その後、李時秀が用意した煎じ薬を飲んだ正祖は少し眠った。そばに仕える重臣や医官たちは固唾をのんで正祖の病状をうかがった。
1800年6月28日になった。
左議政(チャイジョン/副総理に該当する)の沈煥之(シム・ファンジ)が尋ねた。
「夜間に聖体(正祖のからだの状態)はいかがでしたか」
正祖はこう答えた。
「漏刻(ヌガク/水時計のこと)が止まったあとに少し眠った」
今度は李時秀が尋ねた。
「夜間に何か召し上がったものはありますか」
正祖が「ない」と答えたので、李時秀は人参茶を用意した。それを正祖はゆっくりと飲んだ。
李時秀が「優秀な医官を呼んでありますので脈をお取りになったらいかがですか」と言うと、正祖は嘆息しながら言った。
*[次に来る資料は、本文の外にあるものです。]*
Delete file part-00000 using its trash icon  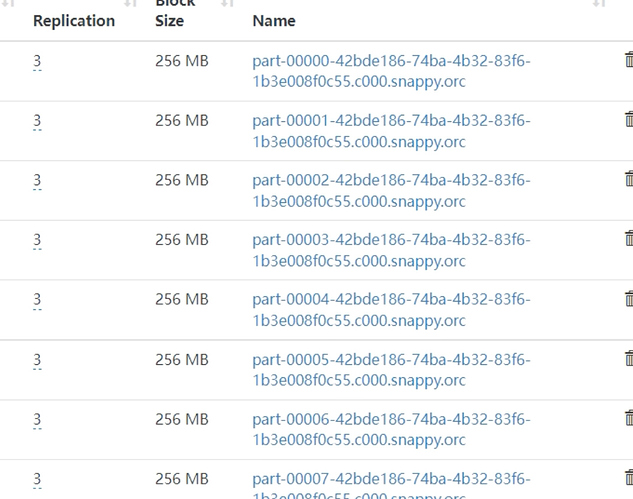629,60
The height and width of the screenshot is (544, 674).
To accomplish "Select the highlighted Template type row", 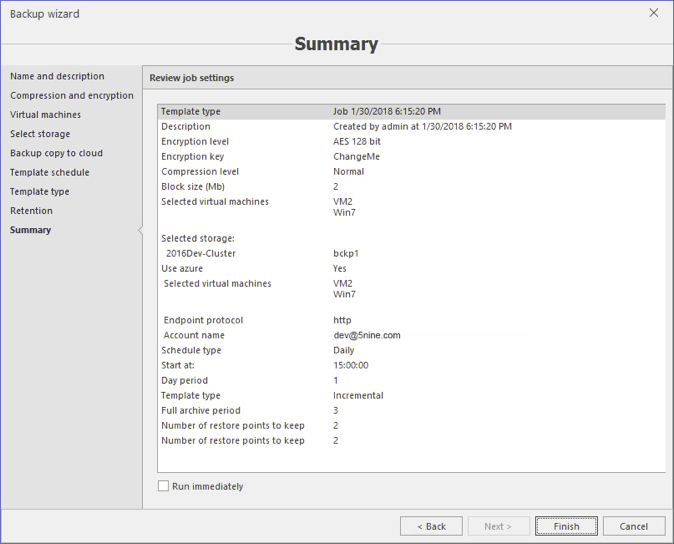I will coord(410,112).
「今の世に病のことをすべて知っている医官がどこにいるというのか」
こう言われてしまっては臣下も返す言葉がない。それを察して、正祖はあとに言葉をつなげた。
「まあ、せっかくだから医官をここに呼べ」
呼ばれた数人の医官が正祖の脈を取り、「気が不足しているのは昨日と同じでございます」と言った。
すると正祖はこう質問した。
「煎じ薬をどのようにすれば良いのか」
それに対して医官は答えた。
「気を補う薬を使いながら、脾臓を温かくする必要があります」
その答えを受けて李時秀が言った。
「医官たちに適切な煎じ薬を相談させて、最良のものを決めます」
しばらく後に、李時秀が煎じ薬を持ってきた。